There is nothing to indicate that appellant was coerced or pressured to explain anything or that he claimed refuge by demanding a Miranda warning. The confrontation by the bondsman was that of a citizen under a legal contract to assure the presence of his promisor in court at the time and place required. The cases cited by appellant, principally Doyle v. Ohio, 426 U.S. 610, 96 S. Ct. 2240, 49 L. Ed. 2d 91 (1976), are factually quite different. Those cases stand for the proposition that a public peace officer is charged with the duty to arrest and the duty to administer the Miranda warning. In this case, the bondsman had no such duty. The comment as to appellant's silence in the presence of the bondsman has no comparable connotation as it did in the cases cited, particularly because of the material, believable evidence pointing to guilt.

We find no reversible error in the record. The verdict and sentence of the lower court are affirmed.

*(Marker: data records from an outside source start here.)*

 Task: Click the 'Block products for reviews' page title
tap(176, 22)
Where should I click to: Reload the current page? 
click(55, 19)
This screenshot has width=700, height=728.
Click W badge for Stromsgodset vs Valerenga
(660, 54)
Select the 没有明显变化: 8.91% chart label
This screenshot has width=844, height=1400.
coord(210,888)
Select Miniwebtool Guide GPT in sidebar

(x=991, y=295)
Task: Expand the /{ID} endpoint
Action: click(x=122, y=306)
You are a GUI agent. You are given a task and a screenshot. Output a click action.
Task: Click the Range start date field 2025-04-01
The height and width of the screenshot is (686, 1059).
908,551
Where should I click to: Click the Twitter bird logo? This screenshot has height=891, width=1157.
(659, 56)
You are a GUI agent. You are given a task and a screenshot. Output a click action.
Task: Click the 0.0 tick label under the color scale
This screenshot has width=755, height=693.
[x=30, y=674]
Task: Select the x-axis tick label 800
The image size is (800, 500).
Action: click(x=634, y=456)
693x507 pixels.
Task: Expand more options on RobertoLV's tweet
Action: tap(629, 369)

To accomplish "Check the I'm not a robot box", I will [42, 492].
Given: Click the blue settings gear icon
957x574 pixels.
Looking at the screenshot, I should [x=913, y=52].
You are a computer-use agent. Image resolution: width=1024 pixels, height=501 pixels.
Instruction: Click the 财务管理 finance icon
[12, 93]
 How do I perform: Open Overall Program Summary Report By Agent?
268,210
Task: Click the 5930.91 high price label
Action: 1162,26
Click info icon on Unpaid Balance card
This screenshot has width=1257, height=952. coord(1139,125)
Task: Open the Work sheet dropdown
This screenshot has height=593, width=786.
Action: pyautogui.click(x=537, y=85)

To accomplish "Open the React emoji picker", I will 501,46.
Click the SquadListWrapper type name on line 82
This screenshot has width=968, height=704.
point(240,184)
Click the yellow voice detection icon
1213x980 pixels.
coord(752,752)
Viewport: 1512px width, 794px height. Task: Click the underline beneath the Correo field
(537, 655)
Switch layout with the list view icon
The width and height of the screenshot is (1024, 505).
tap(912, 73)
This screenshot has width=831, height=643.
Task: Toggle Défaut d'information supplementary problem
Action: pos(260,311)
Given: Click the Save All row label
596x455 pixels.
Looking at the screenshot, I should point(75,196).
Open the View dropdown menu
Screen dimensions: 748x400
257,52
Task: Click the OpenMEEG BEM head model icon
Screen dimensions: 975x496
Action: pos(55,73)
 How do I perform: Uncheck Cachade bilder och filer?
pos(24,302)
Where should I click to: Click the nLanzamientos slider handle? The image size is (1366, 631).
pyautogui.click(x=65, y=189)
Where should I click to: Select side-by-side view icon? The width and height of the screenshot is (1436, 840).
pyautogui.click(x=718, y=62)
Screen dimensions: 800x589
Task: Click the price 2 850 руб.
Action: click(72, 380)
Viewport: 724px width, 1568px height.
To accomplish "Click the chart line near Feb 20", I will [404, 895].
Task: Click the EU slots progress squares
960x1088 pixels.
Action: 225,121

HOWE, Justice (concurring in the result):

I concur in the result, but not in the reasoning employed in the opinion of the Court. I place my concurrence on the ground that the prosecutor's comment was error, but I do not find it to have been prejudicial. The trial court promptly admonished the jury to disregard the comment, and he called their attention to his instruction to them that they should draw no adverse inference from the defendant's failure to testify.

As to other matters discussed in the per curiam opinion, I express no opinion since I deem it unnecessary to do so.

DURHAM, J., concurs in the concurring opinion of HOWE, J.

NOTES

[1] U.C.A., 1953, ยง 76-8-312.

[2] Under the fifth and fourteenth amendments to the United States Constitution.

[3] The latest of our pronouncements appears in State v. Fisher, Utah, 680 P.2d 35 (1984).